Service providers and enterprises can learn from each other

Regular readers of this column might have noticed that many of the topics raised – from reducing operational costs to developing effective service strategies – apply as much to enterprise organizations as to telecom providers. That’s no surprise, for several reasons.

First, the cost of raw materials continues to decrease for both kinds of organizations. Bandwidth now comprises less than 30% of the cost of delivery for telecom providers. In companies, routers, switches and other hardware pricing continues to drop 15% or more per year. Labor and operations costs are typically greater than capital expenditures.

Second, most companies are transitioning to a shared-services model in which infrastructure is provided as a service similar to telecom services, complete with internal service-level agreements and billing with flat-rate and usage-based components.

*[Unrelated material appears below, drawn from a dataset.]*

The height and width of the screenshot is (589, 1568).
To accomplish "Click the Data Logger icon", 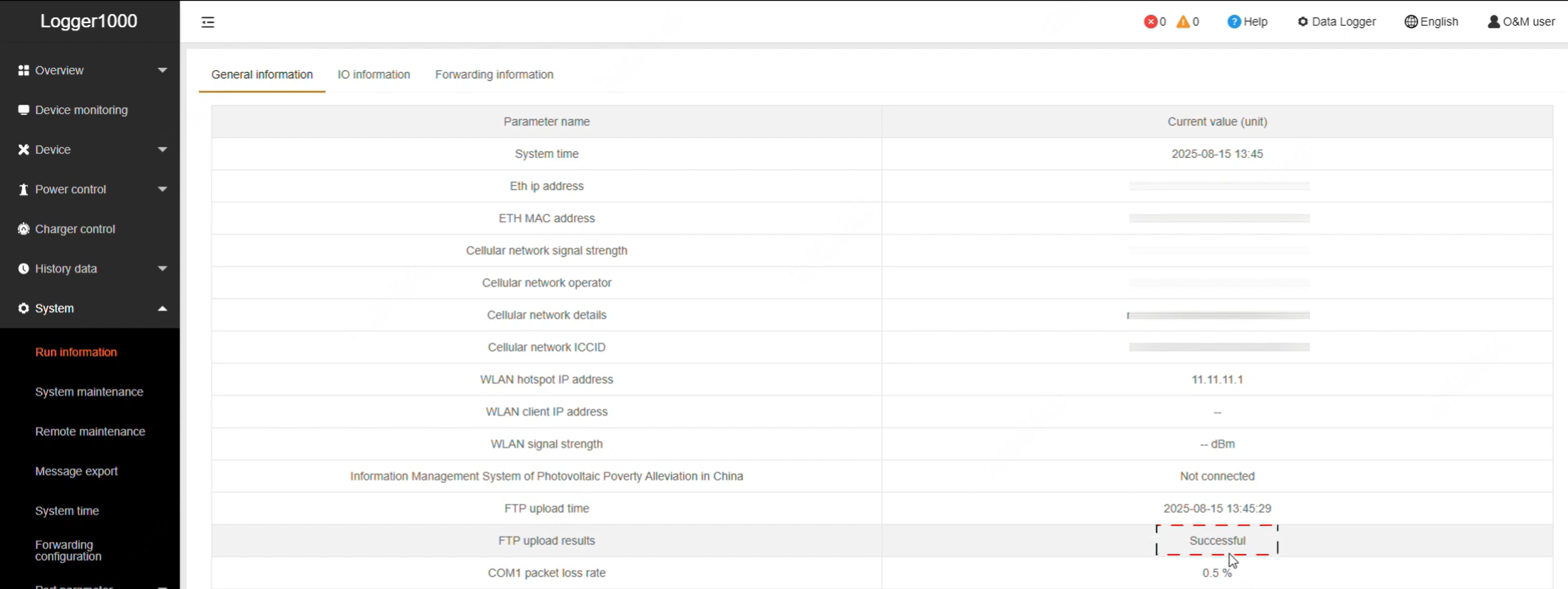I will (x=1302, y=21).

Finally, the definition of “services” continues to move up the stack (referring to the OSI model). That is, a decade or two ago, telecom service was primarily physical layer (dial-tone or the digital equivalent). With the advent of TCP/IP, services began to include packet routing and ultimately quality of service. Services now include many functions that happen at the application layer or even above: directory, security, identity, location. Building and maintaining these services requires a level of sophistication orders of magnitude beyond that required to transport bits.

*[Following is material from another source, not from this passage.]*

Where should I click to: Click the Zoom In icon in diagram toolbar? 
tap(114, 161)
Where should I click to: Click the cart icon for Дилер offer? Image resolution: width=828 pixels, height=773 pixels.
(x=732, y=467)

Together, these trends blur the distinctions between telecom providers and the infrastructure arm of IT organizations. And each has plenty to learn from the other. As telephone companies struggle to master the subtleties of higher-layer services, they’re augmenting their organizations with technologists and operations experts from the largest organizations. One thriving international alternative provider has recruited a significant percentage of its senior management from the IT department of one of its largest shareholders.

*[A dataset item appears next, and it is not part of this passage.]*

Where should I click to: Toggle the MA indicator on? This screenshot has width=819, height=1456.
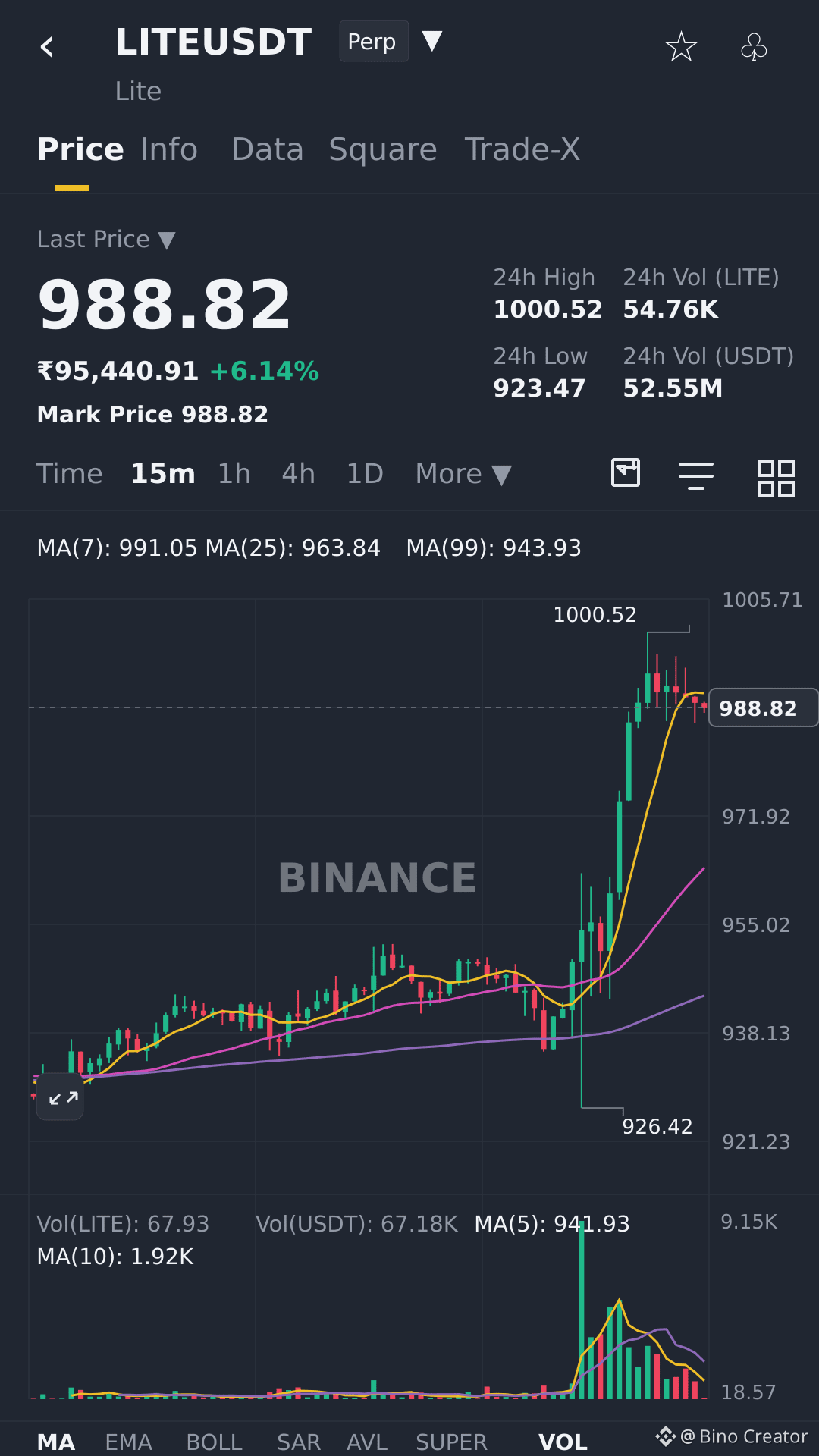pos(56,1442)
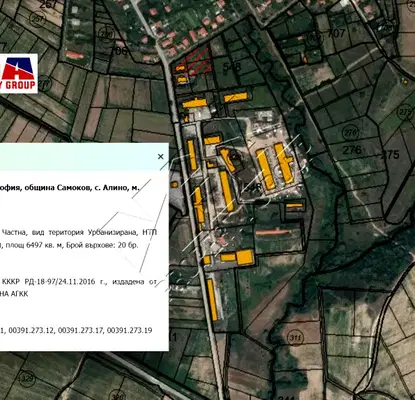Select the 548 label on the northern parcel
The height and width of the screenshot is (400, 415).
(x=232, y=67)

Companies wrestling with implementing effective processes and organizational structures are deploying a similar strategy. One major, retail financial services firm with exceptional operational and service delivery recruited its head of infrastructure from one of the largest Internet providers.

The point is that to master the complexities of Layer 7 operations, service providers should think in terms of bringing on board veteran IT executives, particularly those with a background in infrastructure design or operations. Furthermore, once they are onboard, it’s imperative to listen to them. Several senior telecom executives with IT backgrounds have privately expressed frustration about their inability to challenge the calcified telecom culture – despite having been hired to do exactly that.

And companies shouldn’t neglect the opportunity to flesh out their ranks with some of the best operational, process and project-management personnel on the planet: former telecom employees. One corporate CIO recently complained to us, “My team is technically superb, but they really fall down when it comes to project management.” Companies with similar concerns should seriously consider hiring some of the talent that telcos have been forced to cut loose recently.